In the pharmacokinetics study, the drug release rate of 50%-loaded phenytoin-EVAc polymers (n=3) was determined in vitro over 15 weeks initially and then several months later (over a 2-week period after 1 year of in vivo release). In the efficacy study, 85 rats underwent implantation of skull-mounted cortical electrodes for electrocorticography (ECoG) and then underwent application of cobalt chloride to the cerebral cortex for the induction of seizures. Rats in the treatment group (n=9) underwent surgical implantation of phenytoin-EVAc polymers and rats in the control group (n=10) underwent implantation of empty EVAc polymers.

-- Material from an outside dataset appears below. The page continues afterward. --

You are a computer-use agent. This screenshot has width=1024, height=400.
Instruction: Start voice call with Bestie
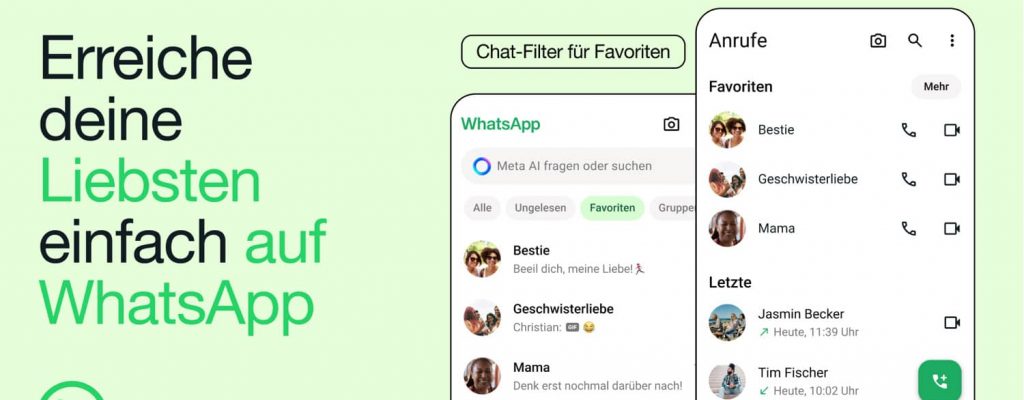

In the morbidity study, the potential histologic pathology of the intracerebral delivery of increasing doses of phenytoin from the polymer (10, 20, 30, and 50% loading) was assessed.

RESULTS

Phenytoin was released in vitro from EVAc polymers in a controlled fashion with an initial release of 0.20% of the total loaded dose per week and a continued release of 0.70% of the total loaded dose per week after 365 days of implantation in the brain. The intracerebral controlled-release of phenytoin resulted in a statistically significant reduction in seizure activity in the treatment group as evidenced by lower Racine scores. The four groups of rats (n=5 per group) that underwent intracerebral implantation of 10, 20, 30, or 50%-loaded phenytoin-EVAc polymers displayed expected average weight gain and normal behavior over 365 days. One rat in the 50% group, however, died 354 days after polymer implantation for undetermined reasons.

CONCLUSIONS

The intracerebral delivery of phenytoin using an EVAc polymer, which will release this drug for a calculated period of 3.5 years, resulted in a significant reduction in seizures in a rat model of cobalt-induced epilepsy by both behavioral and ECoG criteria. In rats, the long-term interstitial delivery of phenytoin in the brain was not associated with any deleterious effects.